> _Problem requirements_
Give back every line of the material below that has the string "Task".

Material supplied Block Start

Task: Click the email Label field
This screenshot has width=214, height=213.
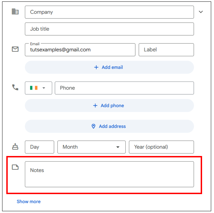Action: (x=166, y=50)
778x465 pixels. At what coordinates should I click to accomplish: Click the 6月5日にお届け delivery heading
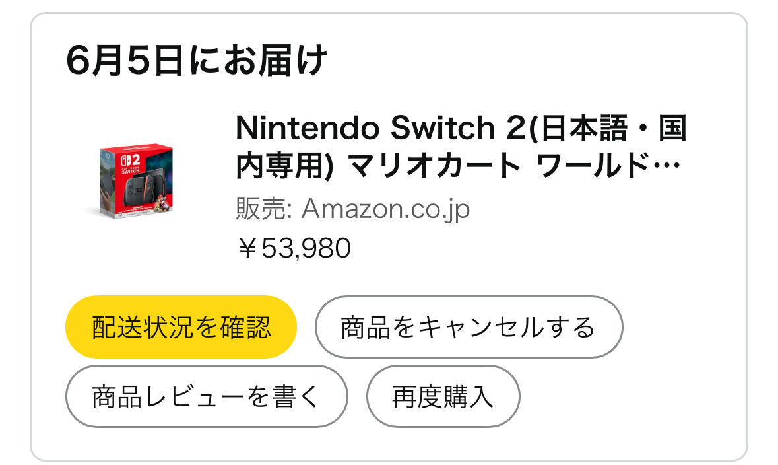coord(197,61)
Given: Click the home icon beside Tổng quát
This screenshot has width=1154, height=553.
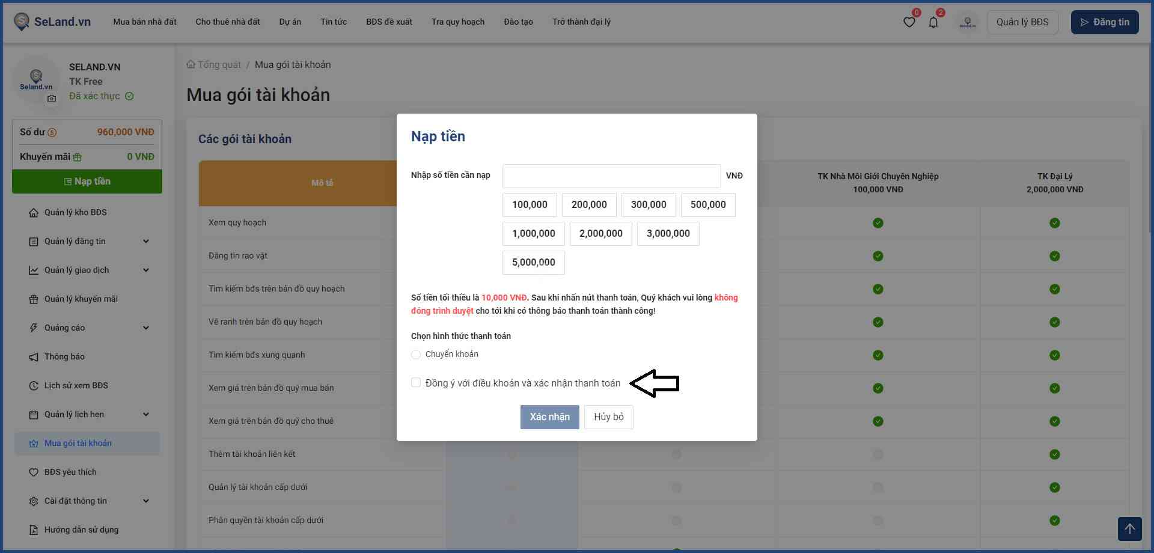Looking at the screenshot, I should point(191,64).
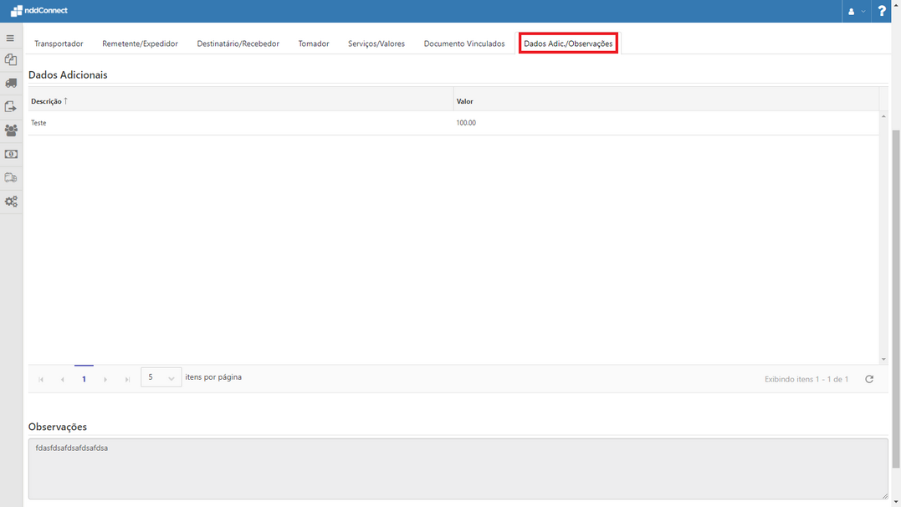Go to the last page in pagination

(x=127, y=378)
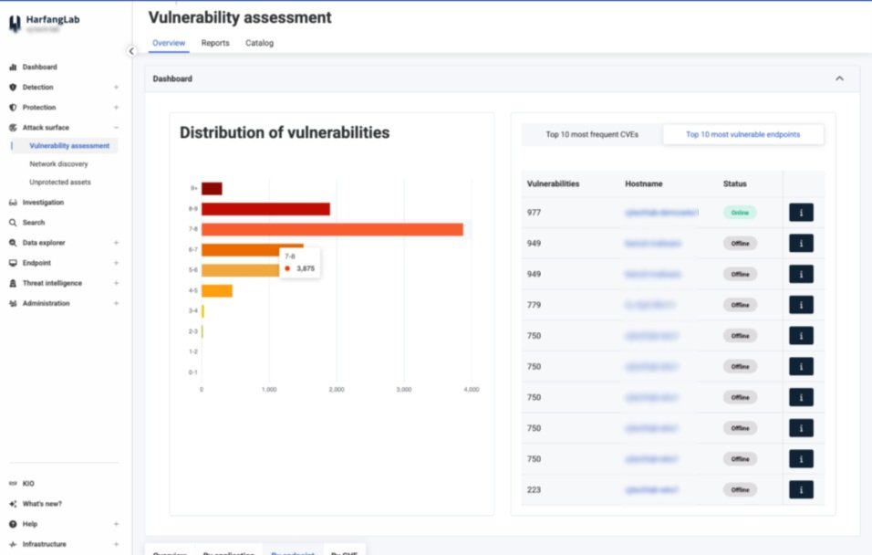Open Unprotected assets page
The height and width of the screenshot is (555, 872).
(x=60, y=183)
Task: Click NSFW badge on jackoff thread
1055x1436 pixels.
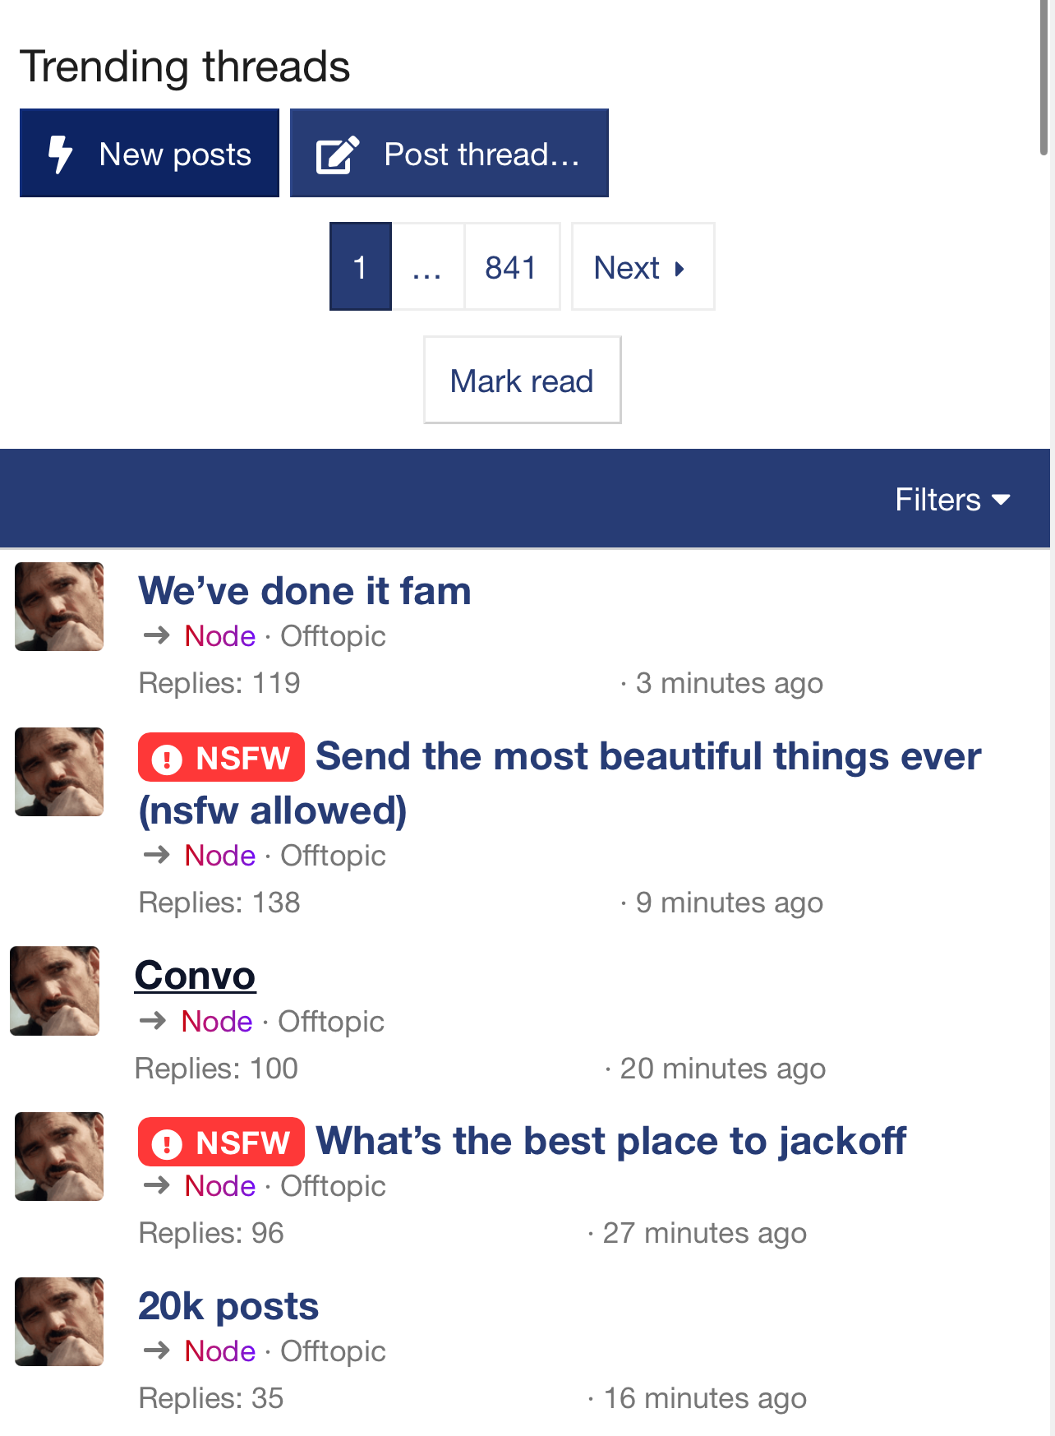Action: tap(221, 1142)
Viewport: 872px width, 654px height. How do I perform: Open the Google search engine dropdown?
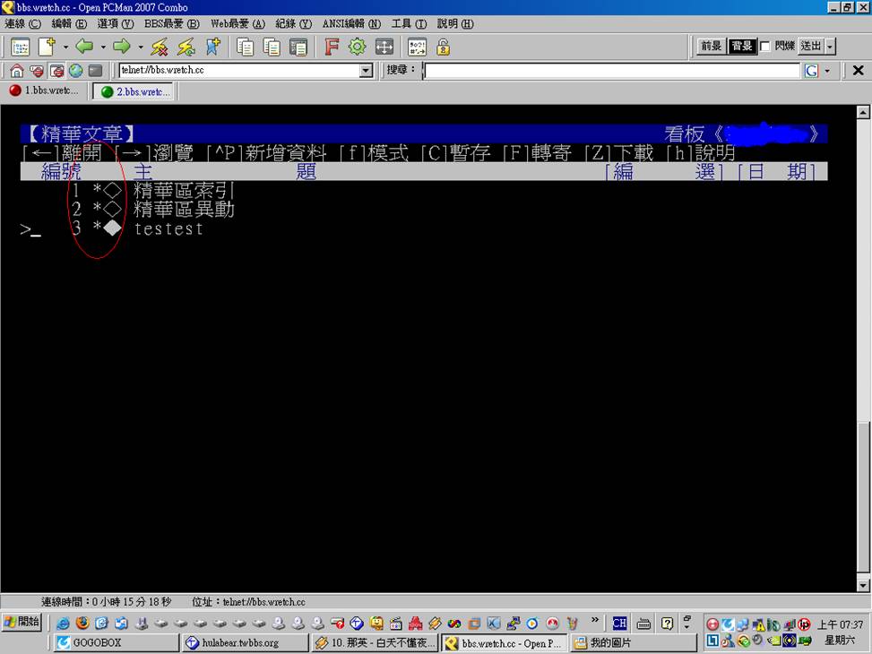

Material supplied Block End

> _Expected answer_
Task: Click the email Label field
Task: Click NSFW badge on jackoff thread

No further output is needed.